PROBLEM TO WORK ON
Every line of the listing belongs in your answer exactly as written; the images do not.

SUPPLIED INFORMATION
* * * *

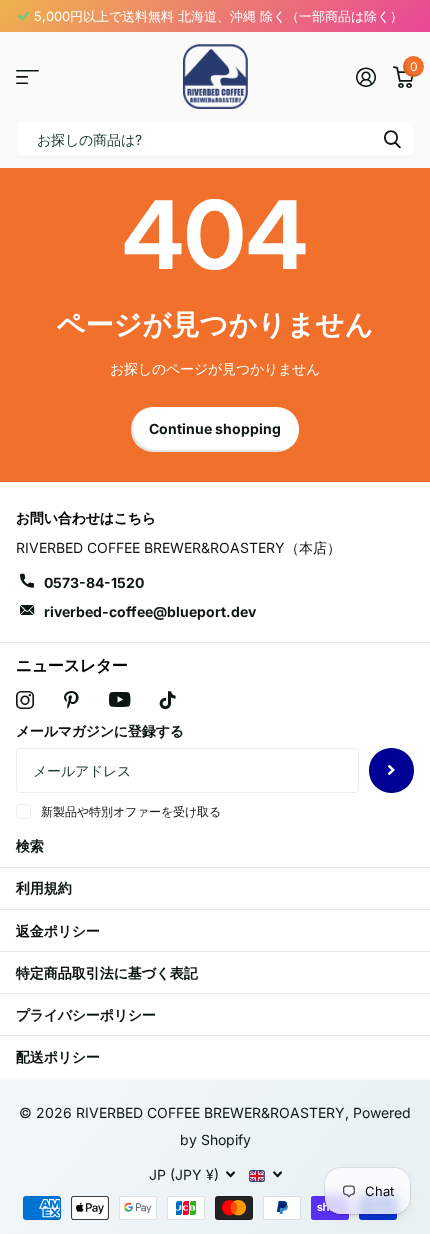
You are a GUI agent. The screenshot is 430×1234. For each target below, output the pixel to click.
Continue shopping (215, 428)
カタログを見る (27, 76)
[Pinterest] (71, 700)
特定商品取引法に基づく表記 (107, 972)
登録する (391, 770)
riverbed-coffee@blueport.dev (150, 611)
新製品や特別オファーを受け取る (131, 811)
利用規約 (44, 887)
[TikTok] (168, 700)
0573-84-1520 (94, 582)
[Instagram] (25, 700)
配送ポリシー (58, 1056)
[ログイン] (365, 77)
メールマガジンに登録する (100, 730)
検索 (392, 138)
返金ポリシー (58, 930)
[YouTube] (119, 699)
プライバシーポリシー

* * * *

SOLUTION TO THE PROBLEM
You are a GUI agent. The screenshot is 430×1234. For each target below, output the pixel to click.
Continue shopping (215, 428)
カタログを見る (27, 76)
[Pinterest] (71, 700)
特定商品取引法に基づく表記 (107, 972)
登録する (391, 770)
riverbed-coffee@blueport.dev (150, 611)
新製品や特別オファーを受け取る (131, 811)
利用規約 (44, 887)
[TikTok] (168, 700)
0573-84-1520 (94, 582)
[Instagram] (25, 700)
配送ポリシー (58, 1056)
[ログイン] (365, 77)
メールマガジンに登録する (100, 730)
検索 (392, 138)
返金ポリシー (58, 930)
[YouTube] (119, 699)
プライバシーポリシー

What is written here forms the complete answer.